## PROMPT
Leaving out the pictures, please reproduce exactly and only the lines from the one that contains "Image resolution: width=1568" through the last line below.

## DATASET
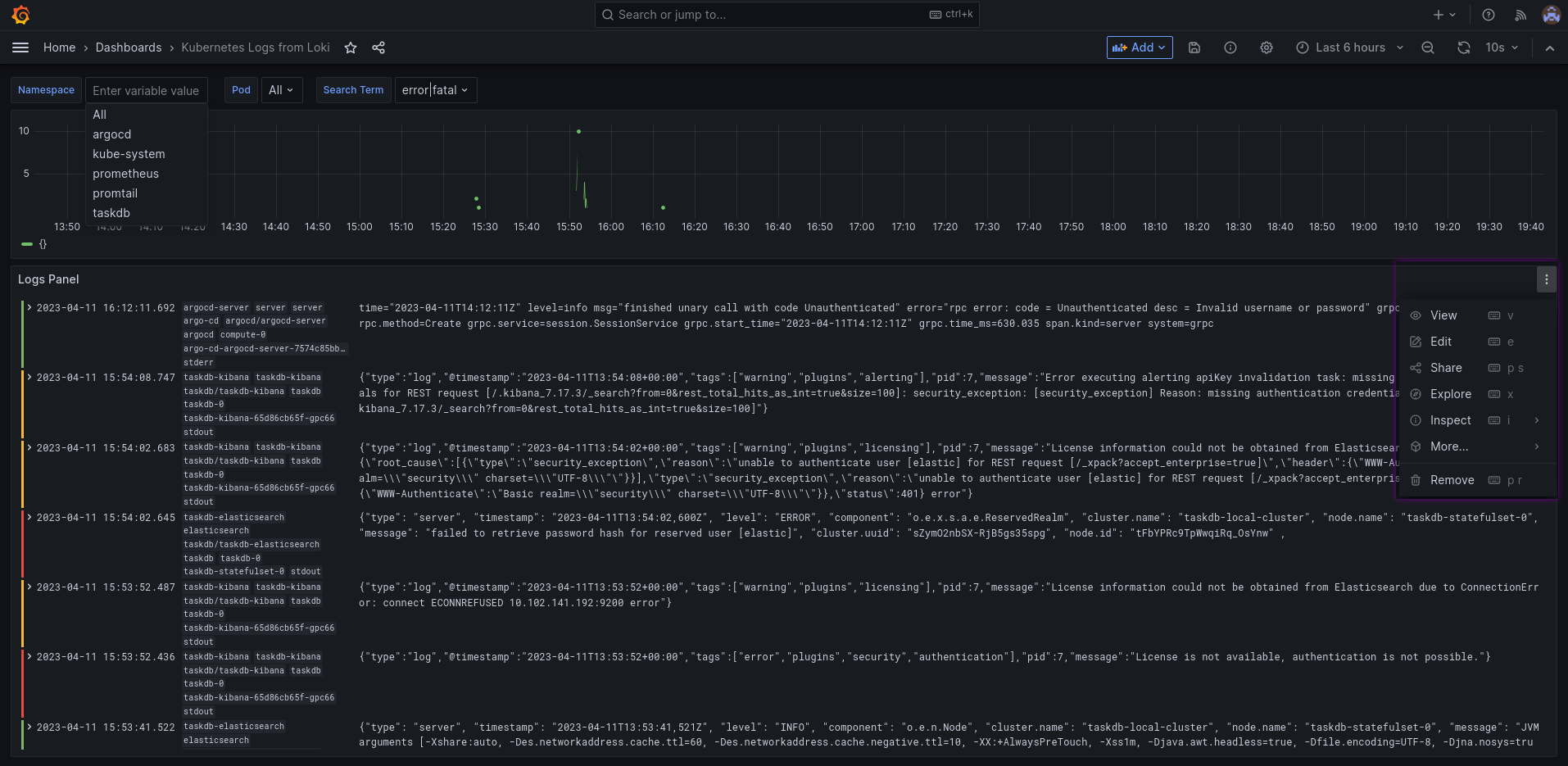Open the Last 6 hours time picker
This screenshot has width=1568, height=766.
pos(1349,48)
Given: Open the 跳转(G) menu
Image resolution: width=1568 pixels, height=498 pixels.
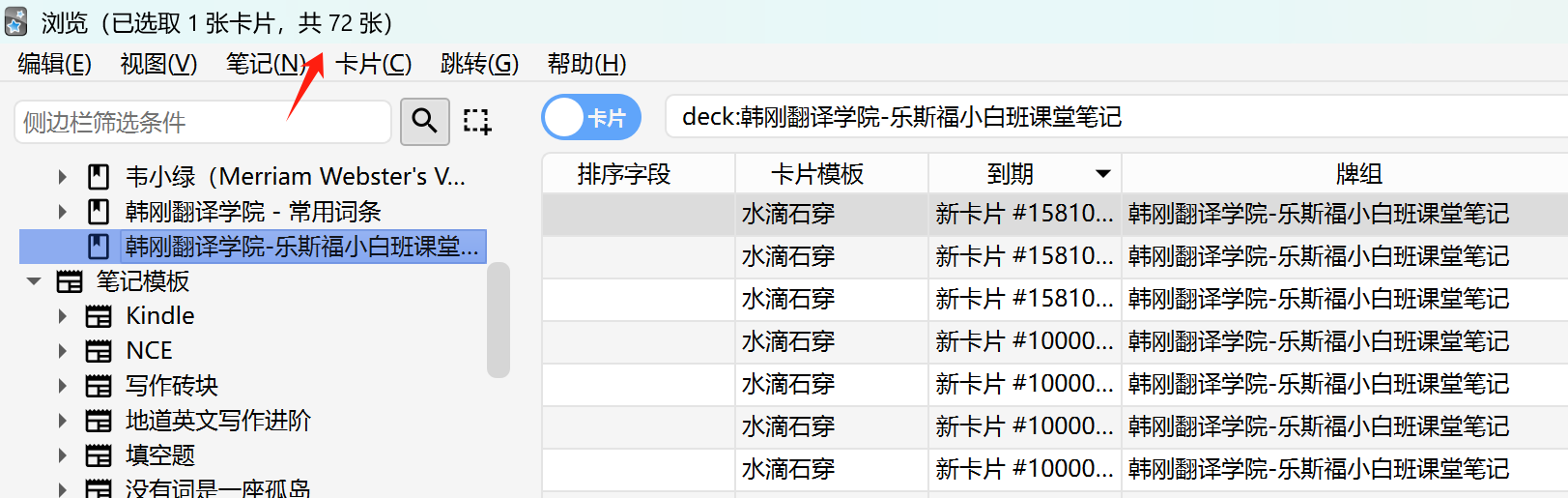Looking at the screenshot, I should tap(479, 64).
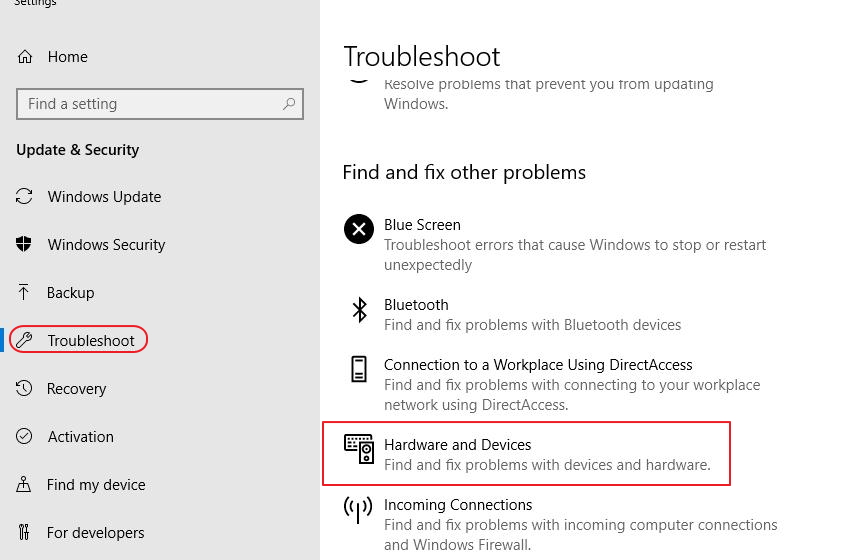Click the Windows Update sync icon

[25, 197]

## WRITTEN SOLUTION
Image resolution: width=1568 pixels, height=498 pixels.
Looking at the screenshot, I should tap(479, 64).
Click the Windows Update sync icon

[25, 197]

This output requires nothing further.